:: Data listing ::

= = = = = = =

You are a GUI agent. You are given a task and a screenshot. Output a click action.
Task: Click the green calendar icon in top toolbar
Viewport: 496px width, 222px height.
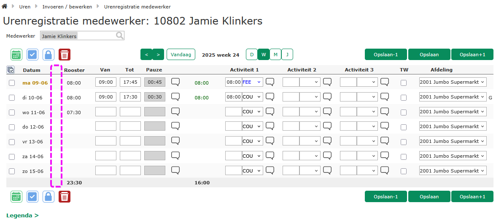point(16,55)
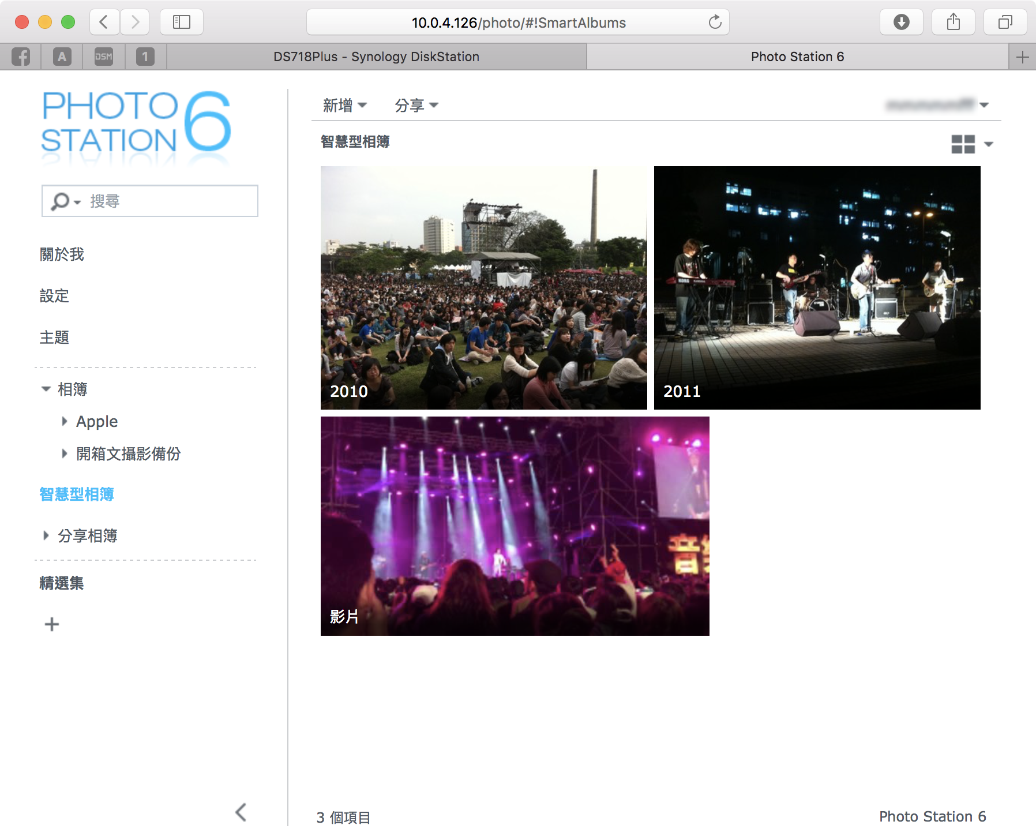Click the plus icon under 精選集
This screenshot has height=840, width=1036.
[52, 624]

= = = = = = =

:: Work instructions ::
Number the lines of the listing above as a list, skipping any blank lines and leaving out the pictures.

:: Problem solution ::
1. You are a GUI agent. You are given a task and a screenshot. Output a click action.
2. Task: Click the green calendar icon in top toolbar
3. Viewport: 496px width, 222px height.
4. point(16,55)
5. Click the plus icon under 精選集
6. This screenshot has height=840, width=1036.
7. [52, 624]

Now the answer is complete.